Seçim mücadelesinde detaylar
PAP böylece, 2015 yılında
yapılan seçimlerde aldığı 69.9’luk oydan yaklaşık 8.5’lik düşüş yaşadı. WP ise
geçen seçimde aldığı 12.48’lik orana karşılık Cuma günü yapılan seçimde yüzde 11.22’de
kaldı. Bununla birlikte, WP iki seçim bölgesinde birden seçim kazanmayı
başararak Ada siyasal tarihinde bir başka ilke imza atmış oldu.
Alınan bu sonuçlar
kovid-19 süreciyle mücadelenin de bir anlamda seçmen nezdinde oylanması anlamı
taşıyordu. PAP’ın 83 milletvekili ile parlamentoda temsil hakkı kazanmasına
rağmen, popüler oylarındaki düşüş, kovid-19 ile olumlu mücadelenin halk
nezdinde farklı sorunlar ve talepler karşısında ikinci derecede yer aldığını
gösteriyor.
Bu noktada,
örneğin, Güney Kore seçimlerindeki sonuçların Ada’da görülmediğini ifade
edebiliriz.
Muhalefet
yapısında önemli gücü temsil eden WP, temsil gücünü artırarak mecliste temsil
edilme hakkını kazandı. İşçi Partisi, özellikle altı seçim bölgesinde önemli
bir başarıya imza attı.
Seçim sonuçlarına
göre, 93 sandalyeli parlamentoda PAP 83 milletvekilliği kazandı. 10 sandalye
ise WP’ye giderken, 2015 seçimleri sonrasında parlamentodaki milletvekili
sayısını 6’dan 10’a çıkarmış oldu.
WP’nin bu
başarısı, tıpkı 2011’deki benzerlik göstermesiyle dikkat çekerken, özelikle
partide son dönemde yaşayan lider değişiminin bu gelişmedeki rolü yadsınamaz.
Başbakan Lee Hsien,
seçim sonrası açıklamasında, partisinin net bir başarı elde ettiğini söylese
de, seçmenin muhalefet partilerine yönelmesini yaşanan belirsizlikler
karşısında Ada halkının tepkisi olarak yorumladı.
Yeni siyasi partiler
2011 örneğinde
olduğu gibi, özellikle son on yıllık süre zarfında Ada toplumunda mevcut
iktidarla arasına mesafe koyma yöneliminde yukarıda zikredilen nedenin yanı
sıra, PAP’dan ayrılan eski siyasetçilerin alternatif söylemlere yönelmelerinin
de etkisi bulunuyor.
Örneğin, PAP’dan
ayrılan Tan Cheng Bock’un 2019 yılında kurduğu ve bugün henüz birinci yılını
dolduran İlerlemeci Singapur Partisi (PSP) yüzde 10.18 oy alması önemli bir
başarı olarak dikkat çekiyor.
Daha önce de
Cumhurbaşkanlığı seçimlerine aday olan ancak kaybeden Tan Cheng liderliğindeki
PSP’nin aldığı oy oranının yılların muhalefet partisi WP’ye yaklaşmış olması seçmen
nezdinde ana muhalefet dışındaki partilere güçlü bir yönelmenin olduğunu da ortaya
koyuyor.
PSP’nin bir seçim
bölgesinde kıy payı kaybettiğini söylemek gerekiyor. Bununla birlikte bu yeni
partinin aldığı görece yüksek popüler oya karşılık milletvekili çıkaramamasını
yine seçim sistemi düzenlemesiyle açıklamak mümkün.

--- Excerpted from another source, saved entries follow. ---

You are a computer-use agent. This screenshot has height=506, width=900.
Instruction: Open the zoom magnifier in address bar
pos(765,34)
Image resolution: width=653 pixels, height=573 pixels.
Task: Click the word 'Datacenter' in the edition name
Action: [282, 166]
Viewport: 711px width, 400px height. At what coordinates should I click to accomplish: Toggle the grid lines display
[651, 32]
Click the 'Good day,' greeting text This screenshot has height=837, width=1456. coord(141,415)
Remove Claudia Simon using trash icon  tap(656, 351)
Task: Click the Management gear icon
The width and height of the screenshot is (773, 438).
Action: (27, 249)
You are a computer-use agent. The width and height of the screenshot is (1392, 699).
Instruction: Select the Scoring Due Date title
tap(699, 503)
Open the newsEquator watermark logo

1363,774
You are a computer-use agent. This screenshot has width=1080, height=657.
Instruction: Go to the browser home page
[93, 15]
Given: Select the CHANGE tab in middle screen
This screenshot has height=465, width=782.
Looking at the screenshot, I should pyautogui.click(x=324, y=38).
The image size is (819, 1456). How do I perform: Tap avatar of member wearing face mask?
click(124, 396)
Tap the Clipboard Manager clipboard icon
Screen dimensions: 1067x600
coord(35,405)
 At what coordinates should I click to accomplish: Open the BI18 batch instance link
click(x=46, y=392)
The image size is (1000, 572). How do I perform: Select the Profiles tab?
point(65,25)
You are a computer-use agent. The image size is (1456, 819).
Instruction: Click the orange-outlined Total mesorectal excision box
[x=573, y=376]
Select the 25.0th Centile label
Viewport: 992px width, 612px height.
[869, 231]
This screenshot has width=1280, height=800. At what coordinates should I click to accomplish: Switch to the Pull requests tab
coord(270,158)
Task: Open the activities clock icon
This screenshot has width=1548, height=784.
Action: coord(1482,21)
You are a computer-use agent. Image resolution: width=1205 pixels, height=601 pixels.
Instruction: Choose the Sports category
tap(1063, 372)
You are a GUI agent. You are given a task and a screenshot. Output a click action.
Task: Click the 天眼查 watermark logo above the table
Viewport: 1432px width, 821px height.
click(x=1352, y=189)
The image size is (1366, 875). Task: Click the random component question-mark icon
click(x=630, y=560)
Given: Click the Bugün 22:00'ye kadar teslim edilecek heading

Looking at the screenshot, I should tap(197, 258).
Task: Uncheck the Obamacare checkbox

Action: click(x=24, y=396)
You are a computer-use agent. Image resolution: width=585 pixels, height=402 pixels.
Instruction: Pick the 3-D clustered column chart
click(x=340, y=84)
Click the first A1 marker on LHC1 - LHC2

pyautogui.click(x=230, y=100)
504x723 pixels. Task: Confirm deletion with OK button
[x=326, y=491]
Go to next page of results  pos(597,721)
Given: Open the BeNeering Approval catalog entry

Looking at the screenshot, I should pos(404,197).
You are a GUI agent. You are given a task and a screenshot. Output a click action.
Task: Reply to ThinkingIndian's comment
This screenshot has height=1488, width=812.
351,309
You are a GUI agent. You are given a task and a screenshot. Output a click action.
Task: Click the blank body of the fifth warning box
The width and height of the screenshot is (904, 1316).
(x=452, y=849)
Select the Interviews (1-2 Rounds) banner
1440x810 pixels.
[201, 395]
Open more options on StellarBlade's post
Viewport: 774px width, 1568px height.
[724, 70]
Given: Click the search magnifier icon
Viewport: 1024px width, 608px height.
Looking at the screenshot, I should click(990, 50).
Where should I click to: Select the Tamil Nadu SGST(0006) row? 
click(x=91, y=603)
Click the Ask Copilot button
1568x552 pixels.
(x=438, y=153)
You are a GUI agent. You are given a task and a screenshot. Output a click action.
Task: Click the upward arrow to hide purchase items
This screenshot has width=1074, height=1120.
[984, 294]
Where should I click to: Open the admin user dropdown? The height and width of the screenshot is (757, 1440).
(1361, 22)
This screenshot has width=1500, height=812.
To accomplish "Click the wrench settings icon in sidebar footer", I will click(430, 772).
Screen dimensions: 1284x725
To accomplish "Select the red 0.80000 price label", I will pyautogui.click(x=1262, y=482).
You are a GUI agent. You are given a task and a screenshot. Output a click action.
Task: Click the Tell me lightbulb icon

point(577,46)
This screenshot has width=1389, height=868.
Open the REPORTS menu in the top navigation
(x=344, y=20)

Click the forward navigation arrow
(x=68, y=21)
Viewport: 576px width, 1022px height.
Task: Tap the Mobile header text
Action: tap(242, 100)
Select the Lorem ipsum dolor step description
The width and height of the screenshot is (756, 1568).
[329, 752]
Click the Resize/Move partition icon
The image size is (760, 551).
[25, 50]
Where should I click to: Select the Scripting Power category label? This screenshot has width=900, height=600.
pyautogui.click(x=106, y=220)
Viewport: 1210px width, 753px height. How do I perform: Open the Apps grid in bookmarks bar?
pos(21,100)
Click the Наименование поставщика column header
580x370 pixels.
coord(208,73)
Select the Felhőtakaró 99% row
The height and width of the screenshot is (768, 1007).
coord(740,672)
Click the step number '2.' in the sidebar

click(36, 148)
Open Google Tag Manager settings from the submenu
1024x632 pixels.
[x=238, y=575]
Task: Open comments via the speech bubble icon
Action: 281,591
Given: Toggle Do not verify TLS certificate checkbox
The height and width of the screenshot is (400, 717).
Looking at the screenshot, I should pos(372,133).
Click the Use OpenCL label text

Singapur siyasetinde yeni evre
83
milletvekilliğine rağmen, PAP’da yüzlerin güldüğünü söylemek güç. Bu durumu, ancak
Ada politikasının doğası ile açıklamak mümkün.
Parlamento
çoğunluğuna rağmen, PAP, popüler oyların yaklaşık yüzde 40’ını kaybetmiş
durumda.
2011 yılı seçimlerinde
60.1’lik sonuçla o döneme kadarki en başarısız seçim anlamı taşırken, bugün sadece
bir puanın üzerinde oy alınmış olması, en azından daha da kötü bir sonucun
ortaya çıkmadığına göstermesiyle bir nebze olsun teselli kaynağı oluyor.
Ada seçimleri,
ultra-gelişmiş bir ülkede halkın farklı taleplerle ortaya çıkabileceğinin yeni
bir kanıtı hükmünde.
Popüler oyların
yüzde 40’ı muhalefet partilerine gitmesine rağmen, sadece bir muhalefet
partisinin parlamentoda temsil hakkı kazanması kadar, anayasal değişiklikler
için gerekli üçte birlik çoğunluğu yakalamaktan uzak oluşu ise, muhalefetin
önünde daha aşması gereken epeyce bir yol olduğunu ortaya koyuyor.
Bu seçimin
ardından önümüzdeki beş yılda ülke siyasal yaşamındaki en önemli gelişme, PAP
lideri ve başbakan Lee Hsien Loong’un başbakanlığı partinin önemli isimlerinden
kabul edilen başbakan yardımcısı ve aynı zamanda maliye bakanı Heng Swee Keat’e
bırakması olacak.
Bununla birlikte,
Le Hsien’ın, ülke siyasal sisteminin kendi özgü yapılarından bir olan “senior minister’ konumunda siyasi yaşamını
sürdürmesi bekleniyor.
Ada siyasetinde
13. genel seçimler iktidarda bir değişime kapı aralayacak sürece henüz gelmediğini
göstersede, popüler oylarda iktidar partisi PAP’ın 2011 sonrasında yeniden
benzeri bir gerileme yaşaması seçmen profilinde ve taleplerinde değişimin
sürdüğünü gösteriyor.
PAP’ın sergilediği
başarıyı, seçim sisteminin özellikleri ve pragmatik politikaların varlığından
uzak tutmak mümkün gözükmüyor.
Bununla birlikte,
eğitimli ve disiplinli seçmenin kendi bölgelerindeki siyasi parti mensuplarıyla
yan yana siyasal yaşamda söz sahibi olması, Ada toplumsal yaşamındaki sorunların
parlamentoya taşınmasında önemli bir mekanizmanın varlığına işaret ediyor. Ada
siyasetinin en önemli kazanımlarından birinin bu olduğunu söylemek mümkün.
Tüm bu özelliklerin,
komşu ülkeler Malezya ve Endonezya’da yakından takip edilmesi ve benzeri
disiplinli siyasal yaşamın ortaya konulması, söz konusu bu ülkelerdeki toplumsal
ve ekonomik refah için vazgeçilmez bir önem arz ediyor.